--- Text ---

# Scale Adaptive Simulation (SAS) – cutting on your computational budget in an unsteady manner

*“Turbulence is the most important unsolved problem of classical physics…” – Richard Feynman.*

Nothing would be as cost-effective for the flight industry as the ability to cut substantially on fuel budget. From a CFD perspective, such a goal could be achieved in a much more straightforward manner if a full airborne vehicle simulation could be supplied, still keeping high fidelity of the physics.

A plea for a direct numerical description of the equations is a mixed blessing as it seems the availability of such a description is directly matched to the power of a dimensionless number reflecting on how well momentum is diffused relative to the flow velocity (in the cross-stream direction) and on the thickness of a boundary layer relative to the body – The *Reynolds Number.
*It is found that the computational effort in Direct Numerical Simulation (DNS) of the Navier-Stokes equations rises as Reynolds number in the power of 9/4 which renders such calculations as prohibitive for most engineering applications of practical interest and it shall remain so for the foreseeable future, its use confined to simple geometries and a limited range of Reynolds numbers in the aim of supplying significant insight into turbulence physics that can not be attained in the laboratory.

Turbulent flow around a wing profile, a direct numerical simulation (D. Henningson et al. – KTH)

Having said all that, engineering applications could not have been left out and simplified methodologies to capture flow features of interest were developed, their complexity and range of applicability dictated by the simplifying assumption, a direct consequence of computational effort limitations and generally predicted by *“Moore’s Law”.
*One huge leap forward was achieved through the ability to simulate Navier-Stokes Methods Such as Reynolds-Averged Navier-Stokes (RANS), Large Eddy Simulation (LES) and hybrid RANS-LES Methods.

In LES the large energetic scales are resolved while the effect of the small unresolved scales is modeled using a subgrid-scale (SGS) model and tuned for the generally universal character of these scales. LES has severe limitations in the near wall regions, as the computational effort required to reliably model the innermost portion of the boundary layer (sometimes constituting of more than 90% of the mesh) where turbulence length scale becomes very small is far from the resources available to the industry. Anecdotally, best estimates speculate that a full LES simulation for a complete airborne vehicle at a reasonably high Reynolds number will not be possible until approximately 2050. Nonetheless, for highly unsteady, vortex dominating flows of which the physical phenomena is mainly derived by the large eddies, LES might be affordable and prevails.

So a full airborne vehicle (very) high fidelity simulation is not an option. what is then?…

Most of nowadays CFD simulations are conducted with the Reynolds Averaging approach. Reynolds Averaged Simulation (RANS) is based on the Reynolds decomposition according to which a flow variable is decomposed into mean and fluctuating quantities. When the decomposition is applied to Navier-Stokes equation an extra term known as the *Reynolds Stress Tensor *arises and a modelling methodology is needed to close the equations. The “closure problem” is apparent as higher and higher moments of the set of equations may be taken, more unknown terms arise and the number of equations never suffices. This is of course an obvious consequence to the fact that taking these higher moments is simply a mathematical endeavor and has no physical contribution what so ever.

*Reynolds-stress tensor*

Levels of modeling are related to the number of differential equations added to Reynolds Averaged Navier-Stokes equations in order to *“close” *them.

--- Data ---

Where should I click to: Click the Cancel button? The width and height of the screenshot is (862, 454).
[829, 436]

---
--- Data ---

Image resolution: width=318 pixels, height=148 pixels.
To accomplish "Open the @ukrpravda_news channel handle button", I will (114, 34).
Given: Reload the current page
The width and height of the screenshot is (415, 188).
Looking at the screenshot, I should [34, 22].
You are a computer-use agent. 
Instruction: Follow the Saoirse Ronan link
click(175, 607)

---
--- Data ---

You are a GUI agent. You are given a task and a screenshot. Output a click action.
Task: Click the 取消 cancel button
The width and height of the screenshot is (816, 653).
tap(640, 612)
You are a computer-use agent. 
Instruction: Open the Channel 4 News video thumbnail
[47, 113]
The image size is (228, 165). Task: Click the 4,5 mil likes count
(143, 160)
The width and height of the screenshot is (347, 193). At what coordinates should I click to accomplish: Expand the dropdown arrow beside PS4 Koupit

---

_Task requirements_.
- a) Reproduce word for word the passage of the Scale Adaptive Simulation article between "Turbulent flow around" and "hybrid RANS-LES Methods.", inclusive.
- b) According to the Scale Adaptive Simulation article, to what power of the Reynolds number does the computational effort of Direct Numerical Simulation rise?

_The results_.
- a)
Turbulent flow around a wing profile, a direct numerical simulation (D. Henningson et al. – KTH)

Having said all that, engineering applications could not have been left out and simplified methodologies to capture flow features of interest were developed, their complexity and range of applicability dictated by the simplifying assumption, a direct consequence of computational effort limitations and generally predicted by *“Moore’s Law”.
*One huge leap forward was achieved through the ability to simulate Navier-Stokes Methods Such as Reynolds-Averged Navier-Stokes (RANS), Large Eddy Simulation (LES) and hybrid RANS-LES Methods.

- b) It rises as the Reynolds number to the power of 9/4.